=== Begin Enclosure ===

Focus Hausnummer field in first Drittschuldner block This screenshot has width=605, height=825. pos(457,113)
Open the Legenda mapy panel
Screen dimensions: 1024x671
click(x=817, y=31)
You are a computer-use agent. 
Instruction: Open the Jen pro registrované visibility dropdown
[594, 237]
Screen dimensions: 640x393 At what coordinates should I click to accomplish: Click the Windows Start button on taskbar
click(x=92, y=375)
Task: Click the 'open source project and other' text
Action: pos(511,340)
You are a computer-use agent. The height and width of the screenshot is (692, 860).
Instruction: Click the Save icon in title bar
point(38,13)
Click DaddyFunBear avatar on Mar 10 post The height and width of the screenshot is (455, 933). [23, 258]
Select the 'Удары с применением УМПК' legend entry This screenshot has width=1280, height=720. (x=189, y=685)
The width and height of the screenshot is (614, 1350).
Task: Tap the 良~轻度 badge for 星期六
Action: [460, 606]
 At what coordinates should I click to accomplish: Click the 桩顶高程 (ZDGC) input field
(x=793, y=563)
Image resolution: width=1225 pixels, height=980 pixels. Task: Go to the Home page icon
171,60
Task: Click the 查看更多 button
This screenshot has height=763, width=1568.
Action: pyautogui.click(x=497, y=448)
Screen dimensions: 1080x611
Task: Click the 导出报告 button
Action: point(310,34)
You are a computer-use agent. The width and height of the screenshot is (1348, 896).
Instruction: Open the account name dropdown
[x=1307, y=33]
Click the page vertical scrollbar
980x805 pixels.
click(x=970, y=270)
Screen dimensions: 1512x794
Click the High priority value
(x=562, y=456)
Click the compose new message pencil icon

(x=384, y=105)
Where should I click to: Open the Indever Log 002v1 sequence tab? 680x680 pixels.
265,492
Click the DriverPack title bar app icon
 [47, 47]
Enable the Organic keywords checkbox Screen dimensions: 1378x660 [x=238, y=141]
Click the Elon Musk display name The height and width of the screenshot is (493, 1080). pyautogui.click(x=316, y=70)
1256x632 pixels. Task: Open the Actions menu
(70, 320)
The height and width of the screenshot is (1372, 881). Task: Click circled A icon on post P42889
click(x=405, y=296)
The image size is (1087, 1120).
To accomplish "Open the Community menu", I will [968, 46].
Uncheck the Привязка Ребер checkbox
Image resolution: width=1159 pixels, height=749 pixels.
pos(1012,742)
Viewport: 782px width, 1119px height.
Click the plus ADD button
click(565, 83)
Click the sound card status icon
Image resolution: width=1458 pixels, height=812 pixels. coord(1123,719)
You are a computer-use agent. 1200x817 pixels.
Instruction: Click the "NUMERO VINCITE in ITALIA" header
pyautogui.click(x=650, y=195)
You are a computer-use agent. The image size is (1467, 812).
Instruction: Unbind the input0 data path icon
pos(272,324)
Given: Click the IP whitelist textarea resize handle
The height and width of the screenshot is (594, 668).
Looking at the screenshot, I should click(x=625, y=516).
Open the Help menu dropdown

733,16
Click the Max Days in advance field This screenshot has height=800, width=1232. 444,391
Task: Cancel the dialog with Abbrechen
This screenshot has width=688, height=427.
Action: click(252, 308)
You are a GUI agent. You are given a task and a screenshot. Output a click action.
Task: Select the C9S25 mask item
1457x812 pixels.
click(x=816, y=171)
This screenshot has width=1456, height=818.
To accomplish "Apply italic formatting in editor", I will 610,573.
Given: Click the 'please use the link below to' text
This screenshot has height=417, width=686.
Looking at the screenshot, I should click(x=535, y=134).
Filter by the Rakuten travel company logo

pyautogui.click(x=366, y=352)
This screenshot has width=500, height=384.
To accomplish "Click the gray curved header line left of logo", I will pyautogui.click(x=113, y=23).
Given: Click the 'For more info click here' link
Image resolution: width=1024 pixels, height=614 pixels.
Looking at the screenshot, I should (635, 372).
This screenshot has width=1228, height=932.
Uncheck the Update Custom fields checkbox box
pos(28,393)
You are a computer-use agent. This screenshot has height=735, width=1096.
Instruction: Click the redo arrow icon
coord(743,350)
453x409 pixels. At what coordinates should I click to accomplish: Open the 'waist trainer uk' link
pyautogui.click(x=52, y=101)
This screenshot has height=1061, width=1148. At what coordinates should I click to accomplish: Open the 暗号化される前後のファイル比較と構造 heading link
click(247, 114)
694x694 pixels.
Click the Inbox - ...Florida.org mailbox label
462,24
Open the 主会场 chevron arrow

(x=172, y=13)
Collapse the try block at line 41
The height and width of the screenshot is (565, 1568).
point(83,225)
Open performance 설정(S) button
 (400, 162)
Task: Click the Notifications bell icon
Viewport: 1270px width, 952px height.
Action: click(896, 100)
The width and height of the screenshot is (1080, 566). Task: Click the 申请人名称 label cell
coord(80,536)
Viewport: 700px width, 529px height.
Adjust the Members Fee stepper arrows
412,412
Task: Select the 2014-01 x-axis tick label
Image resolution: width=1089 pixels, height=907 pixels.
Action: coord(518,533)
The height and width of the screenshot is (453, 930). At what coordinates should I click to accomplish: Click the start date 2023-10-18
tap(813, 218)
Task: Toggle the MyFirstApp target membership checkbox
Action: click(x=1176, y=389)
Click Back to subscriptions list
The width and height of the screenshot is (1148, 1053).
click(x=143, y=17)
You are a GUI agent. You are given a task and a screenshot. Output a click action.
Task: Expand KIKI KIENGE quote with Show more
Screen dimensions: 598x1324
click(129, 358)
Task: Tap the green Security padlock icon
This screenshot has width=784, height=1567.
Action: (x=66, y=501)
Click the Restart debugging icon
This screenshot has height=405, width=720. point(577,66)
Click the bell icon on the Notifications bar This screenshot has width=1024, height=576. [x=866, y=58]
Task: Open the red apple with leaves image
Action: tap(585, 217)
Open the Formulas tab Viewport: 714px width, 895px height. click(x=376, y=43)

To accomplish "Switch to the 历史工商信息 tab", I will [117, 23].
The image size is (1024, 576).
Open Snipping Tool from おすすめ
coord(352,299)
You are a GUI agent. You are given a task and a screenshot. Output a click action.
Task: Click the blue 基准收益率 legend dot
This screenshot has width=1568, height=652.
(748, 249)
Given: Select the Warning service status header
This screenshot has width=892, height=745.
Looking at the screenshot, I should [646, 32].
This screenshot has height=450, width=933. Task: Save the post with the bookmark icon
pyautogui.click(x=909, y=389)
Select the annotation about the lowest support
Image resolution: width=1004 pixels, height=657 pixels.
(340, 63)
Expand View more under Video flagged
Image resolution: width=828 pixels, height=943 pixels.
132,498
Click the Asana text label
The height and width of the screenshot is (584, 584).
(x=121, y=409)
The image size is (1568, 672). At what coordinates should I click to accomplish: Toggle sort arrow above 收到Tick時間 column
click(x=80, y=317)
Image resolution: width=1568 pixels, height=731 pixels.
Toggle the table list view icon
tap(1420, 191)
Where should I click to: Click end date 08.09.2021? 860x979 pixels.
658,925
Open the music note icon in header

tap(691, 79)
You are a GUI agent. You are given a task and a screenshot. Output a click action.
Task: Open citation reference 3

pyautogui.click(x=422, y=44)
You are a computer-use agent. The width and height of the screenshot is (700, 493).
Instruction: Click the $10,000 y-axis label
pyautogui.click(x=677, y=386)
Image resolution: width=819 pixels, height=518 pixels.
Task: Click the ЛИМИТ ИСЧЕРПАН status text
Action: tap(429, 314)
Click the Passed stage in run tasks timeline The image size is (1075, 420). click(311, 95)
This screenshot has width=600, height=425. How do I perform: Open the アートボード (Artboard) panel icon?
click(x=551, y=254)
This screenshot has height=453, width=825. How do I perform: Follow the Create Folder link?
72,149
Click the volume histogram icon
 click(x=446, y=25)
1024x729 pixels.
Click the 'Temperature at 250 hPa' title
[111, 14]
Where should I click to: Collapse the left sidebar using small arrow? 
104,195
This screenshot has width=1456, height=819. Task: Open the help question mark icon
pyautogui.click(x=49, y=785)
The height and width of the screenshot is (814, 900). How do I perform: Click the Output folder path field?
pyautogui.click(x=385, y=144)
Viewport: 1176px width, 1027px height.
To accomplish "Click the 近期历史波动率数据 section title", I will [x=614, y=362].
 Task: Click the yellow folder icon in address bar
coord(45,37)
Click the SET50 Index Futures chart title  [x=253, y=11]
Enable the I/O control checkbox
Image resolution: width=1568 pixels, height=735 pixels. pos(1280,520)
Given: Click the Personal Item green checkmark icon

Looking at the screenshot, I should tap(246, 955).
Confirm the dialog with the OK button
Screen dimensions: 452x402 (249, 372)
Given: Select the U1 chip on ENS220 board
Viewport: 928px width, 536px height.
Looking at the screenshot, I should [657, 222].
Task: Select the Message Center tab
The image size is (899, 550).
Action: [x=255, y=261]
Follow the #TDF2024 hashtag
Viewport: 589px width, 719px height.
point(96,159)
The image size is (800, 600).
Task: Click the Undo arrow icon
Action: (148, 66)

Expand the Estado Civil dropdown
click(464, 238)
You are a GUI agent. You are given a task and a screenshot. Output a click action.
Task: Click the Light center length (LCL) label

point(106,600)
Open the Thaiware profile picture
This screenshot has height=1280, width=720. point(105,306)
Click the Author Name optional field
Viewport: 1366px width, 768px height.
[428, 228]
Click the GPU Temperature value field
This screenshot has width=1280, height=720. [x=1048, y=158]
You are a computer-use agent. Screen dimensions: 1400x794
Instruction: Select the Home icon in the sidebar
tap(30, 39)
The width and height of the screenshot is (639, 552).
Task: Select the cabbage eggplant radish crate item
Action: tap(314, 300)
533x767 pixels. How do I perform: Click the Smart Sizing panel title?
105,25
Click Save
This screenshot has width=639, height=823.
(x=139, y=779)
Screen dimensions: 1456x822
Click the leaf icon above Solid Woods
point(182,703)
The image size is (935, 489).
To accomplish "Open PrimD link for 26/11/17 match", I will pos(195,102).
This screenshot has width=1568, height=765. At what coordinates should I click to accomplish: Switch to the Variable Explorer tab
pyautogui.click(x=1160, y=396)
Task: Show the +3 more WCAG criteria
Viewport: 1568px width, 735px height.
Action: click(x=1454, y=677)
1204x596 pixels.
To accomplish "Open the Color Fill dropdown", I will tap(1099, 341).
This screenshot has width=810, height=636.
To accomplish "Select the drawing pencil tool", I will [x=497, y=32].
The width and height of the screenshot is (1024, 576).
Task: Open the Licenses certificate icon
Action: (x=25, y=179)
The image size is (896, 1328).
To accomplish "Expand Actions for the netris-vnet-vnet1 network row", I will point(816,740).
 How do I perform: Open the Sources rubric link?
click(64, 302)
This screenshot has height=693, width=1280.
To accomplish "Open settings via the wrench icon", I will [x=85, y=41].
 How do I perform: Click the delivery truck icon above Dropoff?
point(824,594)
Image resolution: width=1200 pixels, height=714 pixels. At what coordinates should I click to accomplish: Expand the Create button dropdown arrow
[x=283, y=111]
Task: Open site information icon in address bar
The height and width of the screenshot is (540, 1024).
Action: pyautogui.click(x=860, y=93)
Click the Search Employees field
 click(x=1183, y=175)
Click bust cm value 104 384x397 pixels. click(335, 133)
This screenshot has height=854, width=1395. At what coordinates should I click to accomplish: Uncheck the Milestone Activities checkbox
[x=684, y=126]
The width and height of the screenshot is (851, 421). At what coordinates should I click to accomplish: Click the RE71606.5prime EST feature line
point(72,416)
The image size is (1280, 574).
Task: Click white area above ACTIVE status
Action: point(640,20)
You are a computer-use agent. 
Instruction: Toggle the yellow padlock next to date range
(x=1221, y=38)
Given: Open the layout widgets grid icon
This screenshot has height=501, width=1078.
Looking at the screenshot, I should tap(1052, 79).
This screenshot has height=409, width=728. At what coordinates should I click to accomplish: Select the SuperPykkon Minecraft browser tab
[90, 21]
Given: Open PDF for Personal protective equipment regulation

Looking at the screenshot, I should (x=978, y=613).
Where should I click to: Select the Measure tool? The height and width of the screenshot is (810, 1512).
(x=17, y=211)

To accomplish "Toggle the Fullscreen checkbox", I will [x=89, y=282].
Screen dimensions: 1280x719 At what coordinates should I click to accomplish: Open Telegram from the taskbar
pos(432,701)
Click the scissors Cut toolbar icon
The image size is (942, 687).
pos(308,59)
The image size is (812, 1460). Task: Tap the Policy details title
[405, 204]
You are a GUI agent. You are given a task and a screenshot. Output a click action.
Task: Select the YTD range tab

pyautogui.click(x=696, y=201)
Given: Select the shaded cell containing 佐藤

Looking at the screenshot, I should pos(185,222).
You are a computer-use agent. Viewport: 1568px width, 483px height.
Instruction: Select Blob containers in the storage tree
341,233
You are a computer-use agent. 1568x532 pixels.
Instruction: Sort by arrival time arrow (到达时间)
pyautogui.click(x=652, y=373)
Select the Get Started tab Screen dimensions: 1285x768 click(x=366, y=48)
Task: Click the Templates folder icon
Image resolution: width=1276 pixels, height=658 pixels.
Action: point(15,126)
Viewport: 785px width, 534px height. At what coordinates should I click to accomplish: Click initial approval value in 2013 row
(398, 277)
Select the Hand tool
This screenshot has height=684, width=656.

=== End Enclosure ===

● BRIEF
Please copy every line of the material that contains the word "Show".

● YOUR SOLUTION
Task: Expand KIKI KIENGE quote with Show more
Task: Show the +3 more WCAG criteria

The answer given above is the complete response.